When I try this on MS C++2005 it takes the bad stream branch, and I
have no idea why. Borland and Gcc both do what I would expect.

Have I done something stupid?

#include <iostream>
#include <string>
#include <sstream>

int main()
{
int x=0;
std::string s("17,17,0,C,TOR,129/143");

std::istringstream strm(s);

strm >> x;

if(strm.good())
{
std::cout << x;
}
else
{
std::cout << "bad stream";
}

return 0;
}
 
A

Alf P. Steinbach

* Adrian:
When I try this on MS C++2005 it takes the bad stream branch, and I have
no idea why.

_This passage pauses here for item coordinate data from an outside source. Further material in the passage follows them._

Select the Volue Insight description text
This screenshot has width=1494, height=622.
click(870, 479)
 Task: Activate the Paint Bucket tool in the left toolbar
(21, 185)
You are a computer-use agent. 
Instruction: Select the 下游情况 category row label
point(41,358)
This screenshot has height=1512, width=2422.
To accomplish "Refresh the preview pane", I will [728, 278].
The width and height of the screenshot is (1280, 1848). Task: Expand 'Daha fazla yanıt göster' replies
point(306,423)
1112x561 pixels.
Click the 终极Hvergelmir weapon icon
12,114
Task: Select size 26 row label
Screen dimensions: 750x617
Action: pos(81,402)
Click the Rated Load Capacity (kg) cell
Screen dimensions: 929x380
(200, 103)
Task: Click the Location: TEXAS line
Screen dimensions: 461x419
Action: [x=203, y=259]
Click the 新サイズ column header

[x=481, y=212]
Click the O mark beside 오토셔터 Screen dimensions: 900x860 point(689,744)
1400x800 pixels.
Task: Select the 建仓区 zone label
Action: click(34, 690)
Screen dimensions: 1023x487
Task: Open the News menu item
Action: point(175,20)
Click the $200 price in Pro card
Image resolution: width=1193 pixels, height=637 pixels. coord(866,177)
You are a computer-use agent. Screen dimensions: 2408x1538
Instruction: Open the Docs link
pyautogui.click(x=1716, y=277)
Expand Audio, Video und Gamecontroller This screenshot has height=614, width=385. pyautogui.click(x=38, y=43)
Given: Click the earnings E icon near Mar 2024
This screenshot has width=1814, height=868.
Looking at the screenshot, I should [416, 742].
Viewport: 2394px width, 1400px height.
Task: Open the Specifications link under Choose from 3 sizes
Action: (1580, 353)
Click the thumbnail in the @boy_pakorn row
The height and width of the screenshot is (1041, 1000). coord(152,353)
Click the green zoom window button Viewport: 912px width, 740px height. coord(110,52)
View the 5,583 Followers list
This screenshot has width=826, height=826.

Borland and Gcc both do what I would expect.

Have I done something stupid?

#include <iostream>
#include <string>
#include <sstream>

int main()
{
int x=0;
std::string s("17,17,0,C,TOR,129/143");

std::istringstream strm(s);

strm >> x;

if(strm.good())
{
std::cout << x;
}
else
{
std::cout << "bad stream";
}

return 0;
}

good() is not the opposite of fail().

Yeah, it's stupid.

But that's the way it is.
 
N

Noah Roberts

Alf said:
* Adrian:

good() is not the opposite of fail().

Yeah, it's stupid.

But that's the way it is

According to Josutis goodbit means that all the rest are off. That
means one of eofbit, failbit, or badbit must be set. It seems to me
that none of those apply; the value of x should be 17 and the next
character in the stream should be ',' no?
 
N

Nate Silva

Adrian said:
int x=0;
std::string s("17,17,0,C,TOR,129/143");

std::istringstream strm(s);

strm >> x;

Microsoft C++ thinks the comma is a thousands separator.